» **Exercise requirements**
Copy each entry below unchanged; the images do not go in the copy.

Material supplied START

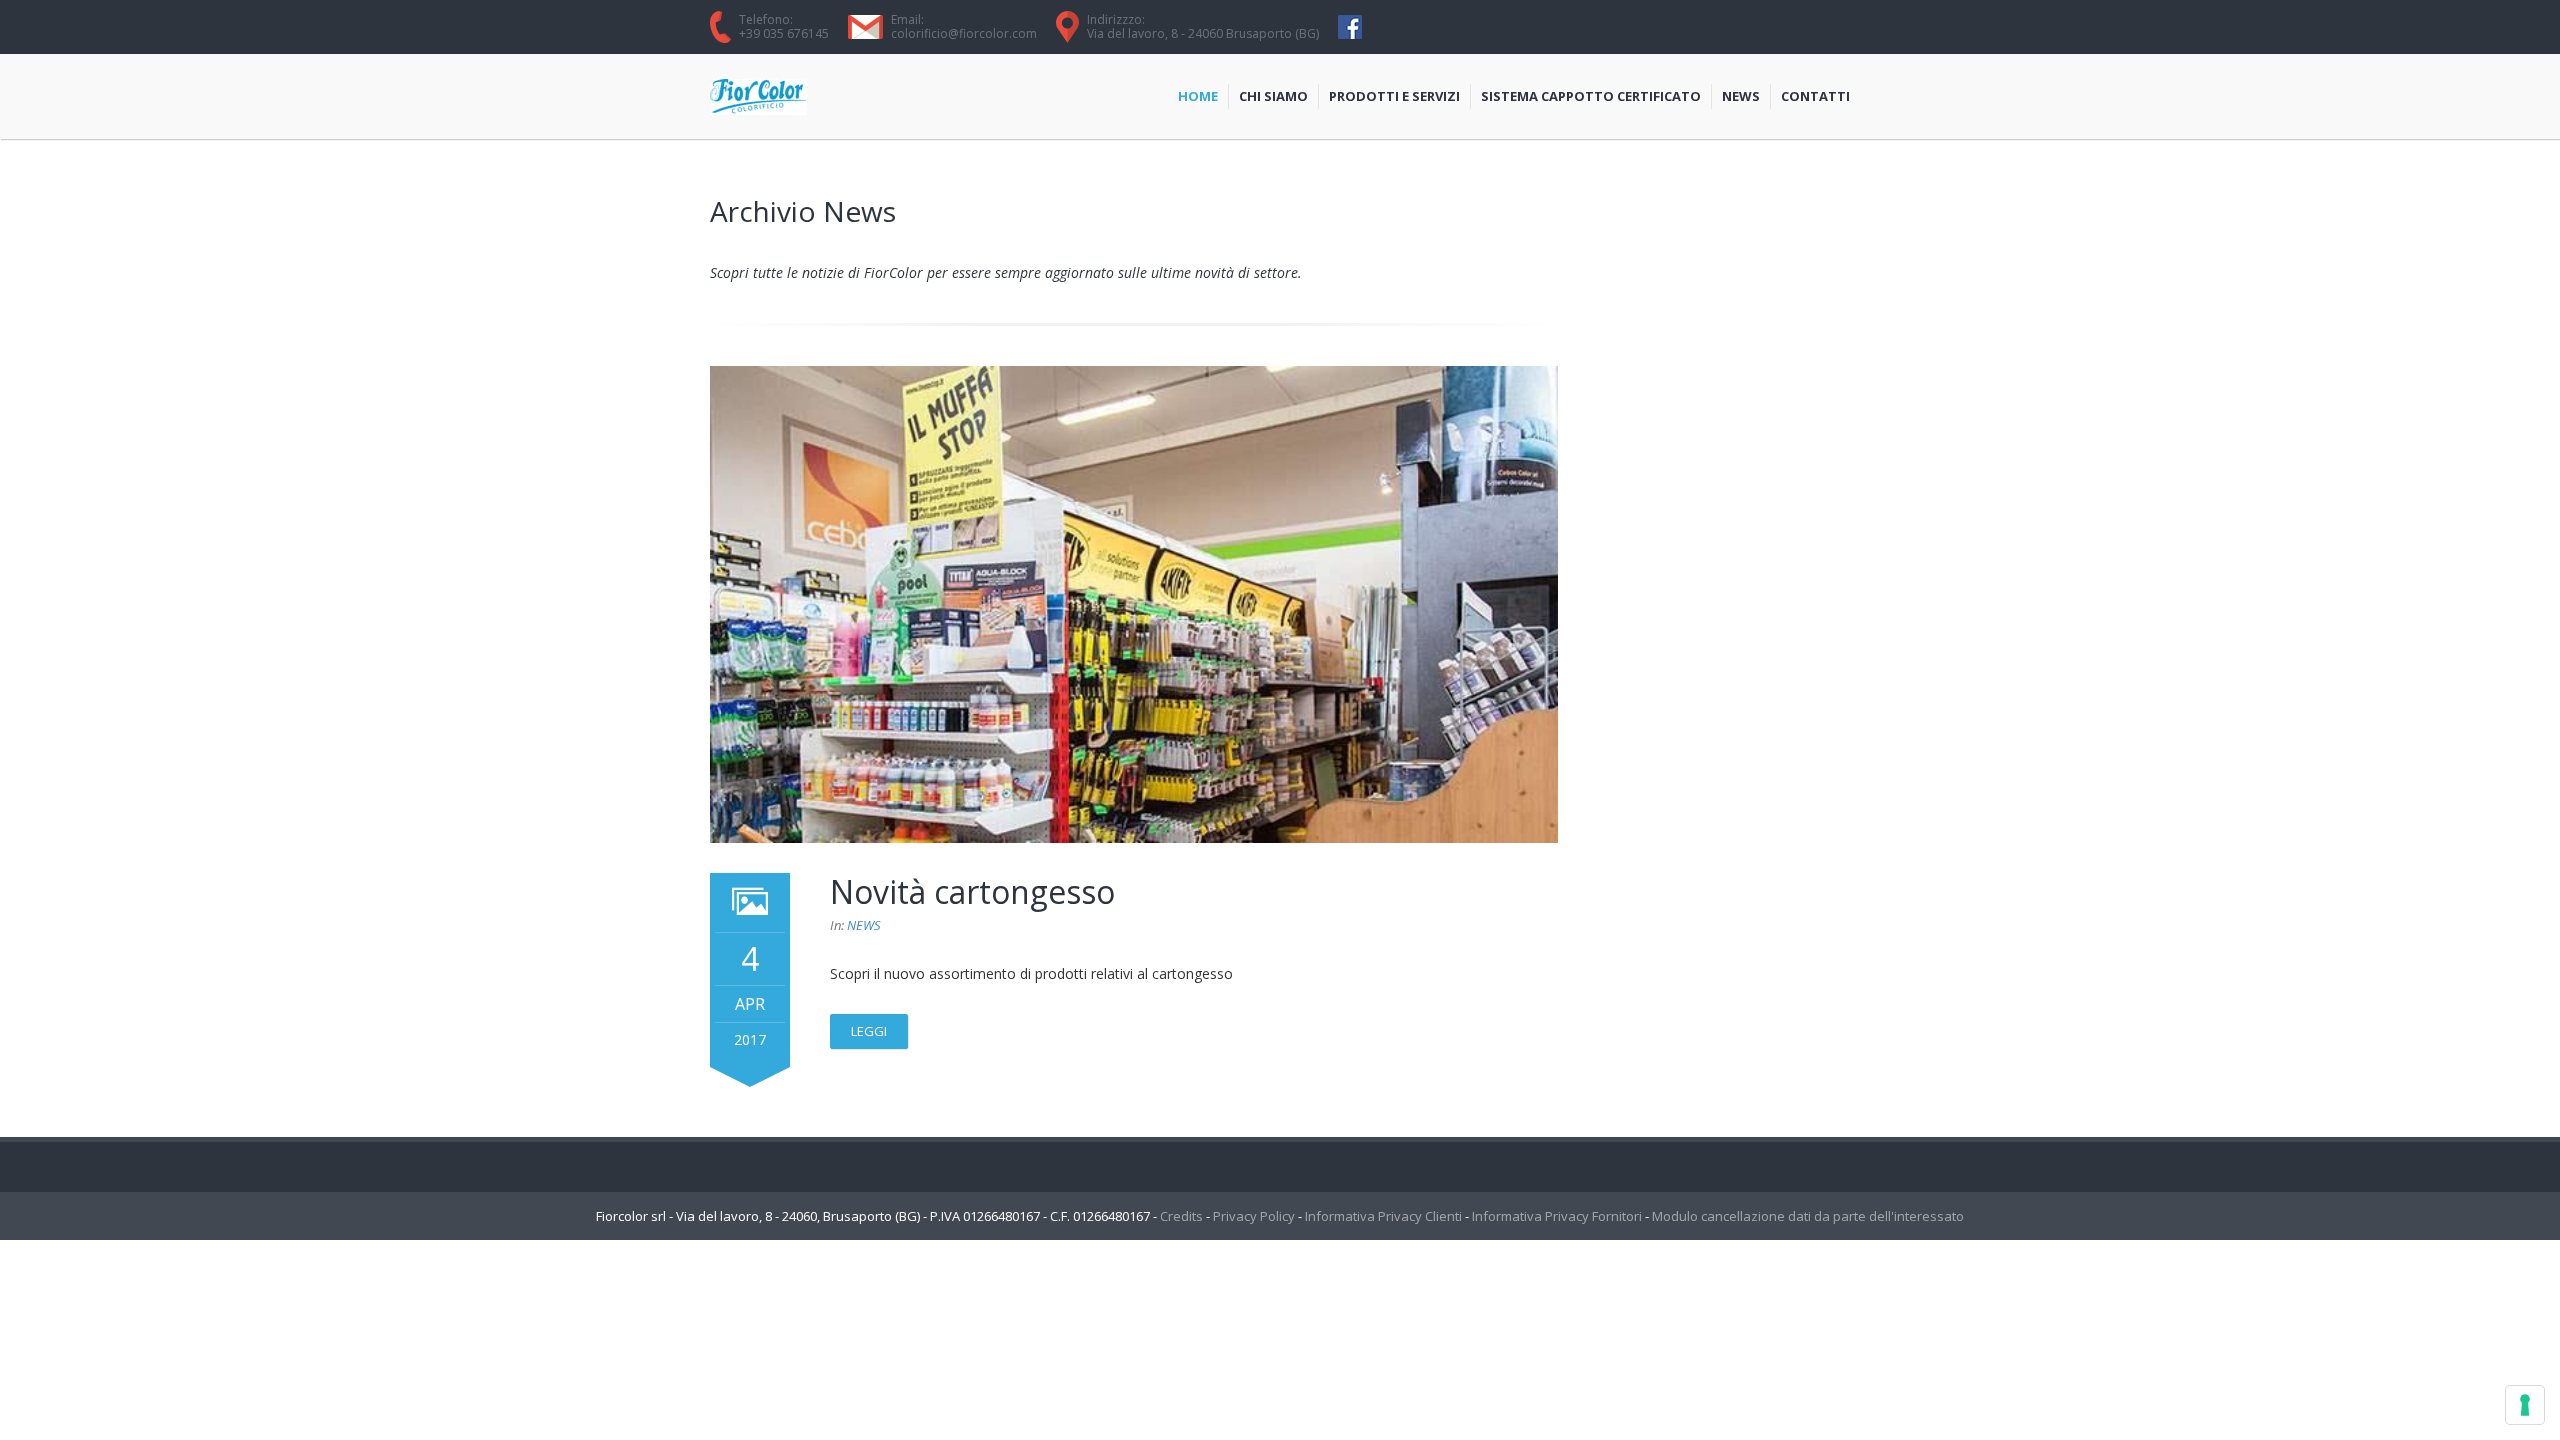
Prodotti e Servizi (1394, 96)
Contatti (1815, 96)
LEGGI (869, 1031)
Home (1198, 96)
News (1741, 96)
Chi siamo (1273, 96)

Material supplied END

» **Solved exercise**
Prodotti e Servizi (1394, 96)
Contatti (1815, 96)
LEGGI (869, 1031)
Home (1198, 96)
News (1741, 96)
Chi siamo (1273, 96)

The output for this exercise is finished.